For one film, the director managed to wrangle all his fixations into popcorn nirvana.
There’s something strangely quaint about watching The Rock nearly 26 years after its theatrical release. It’s a bit like listening to the hard rock of a generation ago and hearing just how, well, soft it seems in comparison to what’s followed. (The kind of soft-ass shit Captain Darrow (Tony Todd) doesn’t like.) Considering where director Michael Bay will take his films after 1996, it feels odd to label this offering maximalist even though, objectively, it’s accurate.
Of course, much of what makes Bay the filmmaker he is shows up fully on display here. There’s the widescreen mayhem lovingly pored over, the fetishization of everything from women’s bodies to cars to military equipment, and the dumbest possible stereotyping. It’s loud and logically cofounding. It’s also an intensely watchable showcase of actor charisma.
It is easy to forget because of how he made five Transformers films in 12 years, each more (no pun intended) robotic than the last, but Bay made movie star movies. His scripts were junky, the plots ridiculous, and the politics a little stomach-churning, but he was very good at just letting charismatic people take you for a ride. Bad Boys is a snooze if Bay can’t give Martin Lawrence, Will Smith, and their supporting players room to work their magic on you.
The same goes for The Rock. Without Sean Connery’s disaffected cool, John Major reads bland and humorless on the page. If Ed Harris can’t sell you on General Hummel’s nobility, he’s just a thug in a military uniform. And then, of course, there’s Nicolas Cage.
We’re all familiar with “action” Cage now, but in 1996, the actor was coming off an Academy Award for playing the doomed and self-destructive alcoholic lead of Leaving Las Vegas. His reputation was mainly as an indie weirdo who sometimes showed up in romantic comedies of varied quality and success. The Cage of The Rock has more in common with that era than the action star era to come. Stanley Goodspeed isn’t a hero. He’s a nerd, an obsessive Beatles fan, and a chemical weapons SUPERfreak. He gets his shit together in the end, but it is mostly luck and performative even then. While one should never accuse Bay of this level of meta-commentary, Goodspeed is basically a method actor who finally catches ahold of his character on the day the curtains rise.
Because these are characters who, if not exactly deep, we can still invest in, The Rock’s center holds even as it grows increasingly bombastic. Does the shower room firefight work, in all its ridiculous operatic excess, if Bay doesn’t give us a moment of Goodspeed trying to stop Sergeant Rojas (Raymond Cruz) from climbing the ladder to his inevitable demise?
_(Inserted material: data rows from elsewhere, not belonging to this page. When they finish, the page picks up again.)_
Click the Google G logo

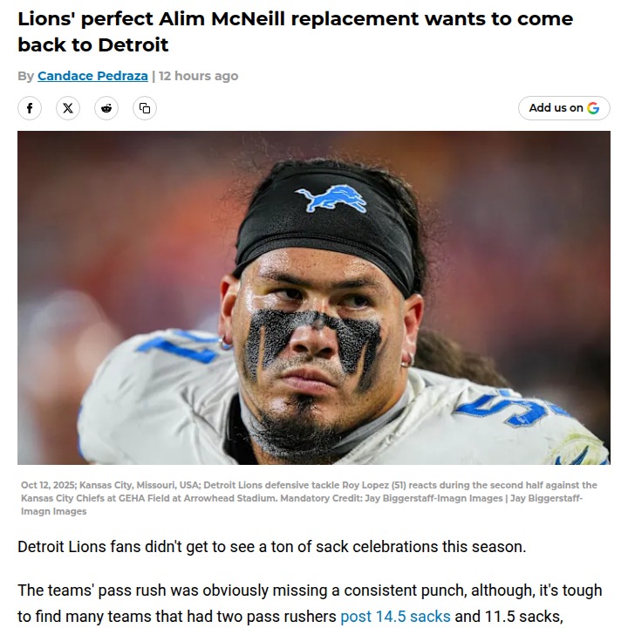pos(593,108)
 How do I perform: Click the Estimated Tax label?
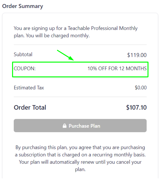tap(29, 88)
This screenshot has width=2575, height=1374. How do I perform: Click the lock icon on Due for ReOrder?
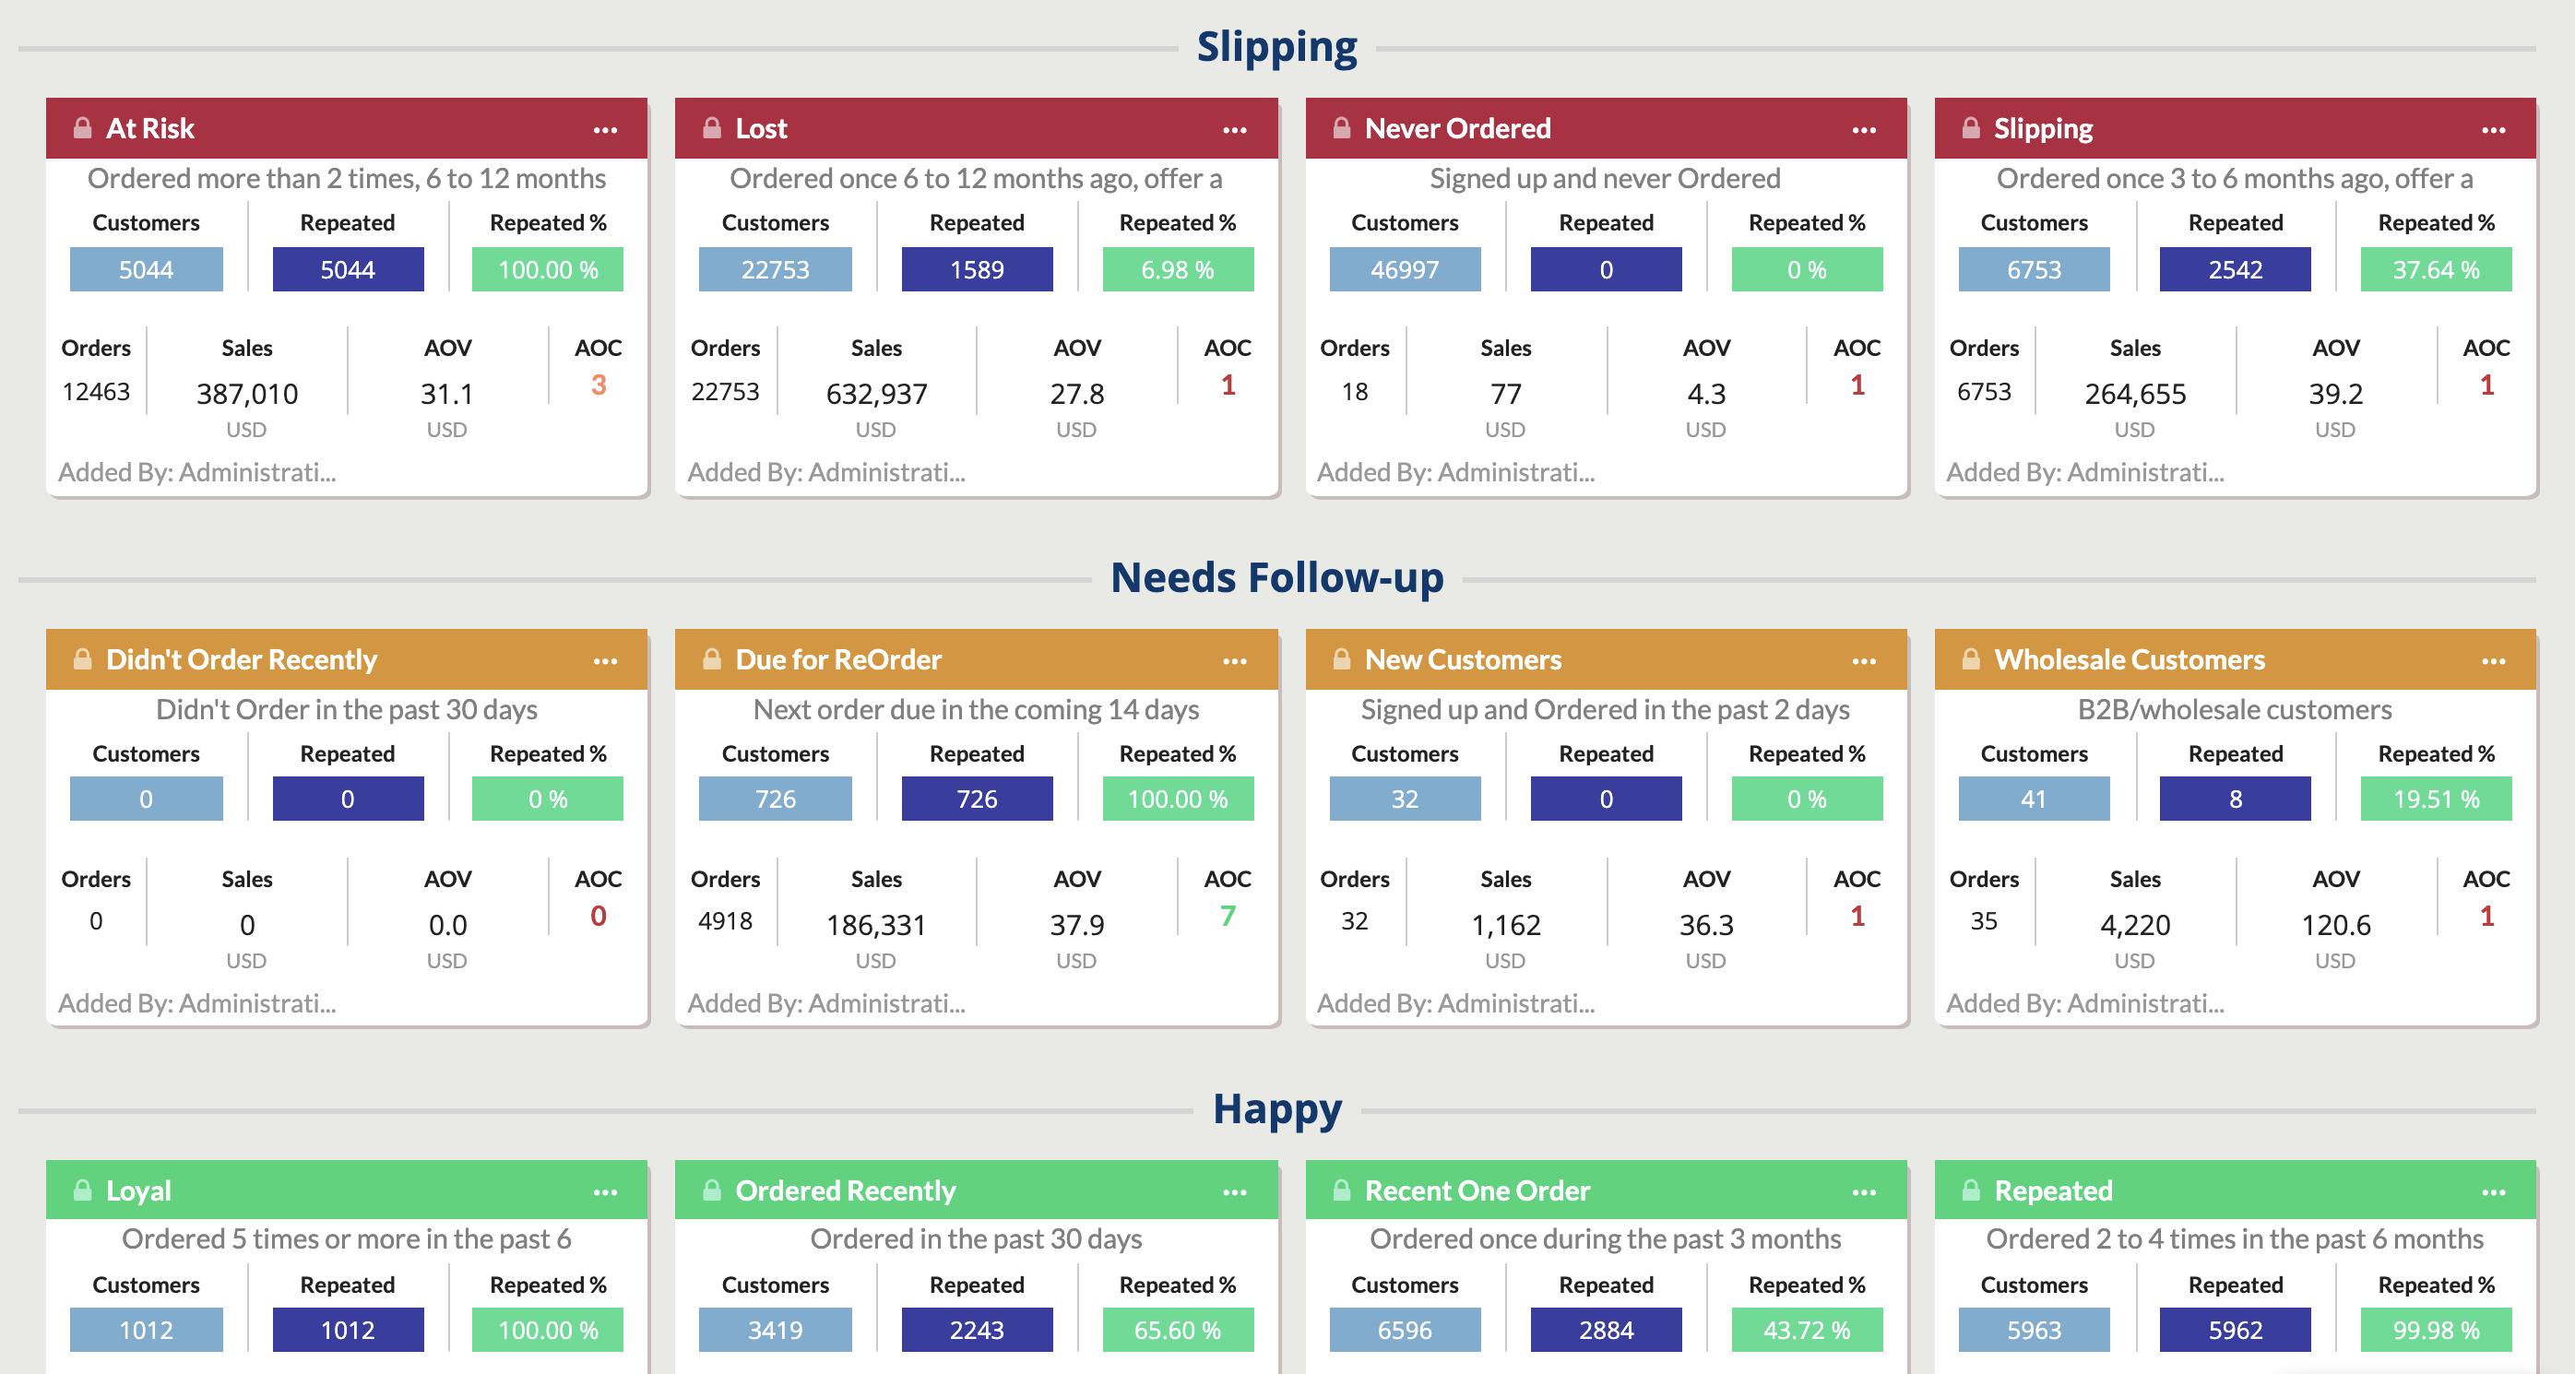[x=712, y=660]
The Bay of this era gave us some humanity amongst the spectacle, even if it was glancing.
That moment also highlights a staple of early Bay. He did love guns and tanks and planes, absolutely. But he was also in love with the idea of bravery. He was, and is, cynically skeptical of institutions. Being in charge was a one-way trip to corruption or incompetence. The Rock is shot through with that philosophy as embodied by F.B.I. Director Womack (John Spencer), Chief Justice (Philip Baker Hall), and the faceless government that screwed Hummel’s fallen soldiers. However, the director also has a lot of interest in, if not respect for, the workers of those organizations, be they agents, soldiers, or cops.
This attitude would curdle over time. In 13 Hours, Bay clearly has lost much of his faith in even American soldiers. That is a film that’s about this single group of people being good, not the larger class they represent. In 6 Underground, his nihilism reaches its zenith. The world is broken, people are basically bad, and only a small, wealthy (not coincidentally) cadre of people can make a difference. In The Rock, though, he seems positively optimistic. Hummel’s mercenaries are an aberration. The units led by Anderson (Michael Biehn) and Hendrix (John C. McGinley) are the truth. He films them as heroes—doomed heroes, but heroes nonetheless.
Picking nearly any of Bay’s films after this, there’s something off in the mix. Bad Boys II is so aggressive as to be hateful, The Island is short on humanity, Transformers: Revenge of the Fallen is shockingly racist, and so on. For this one film, however, the director seemed to hold all his obsessions and abilities in balance with each other. The Rock isn’t a perfect film, but it is a perfect Michael Bay film.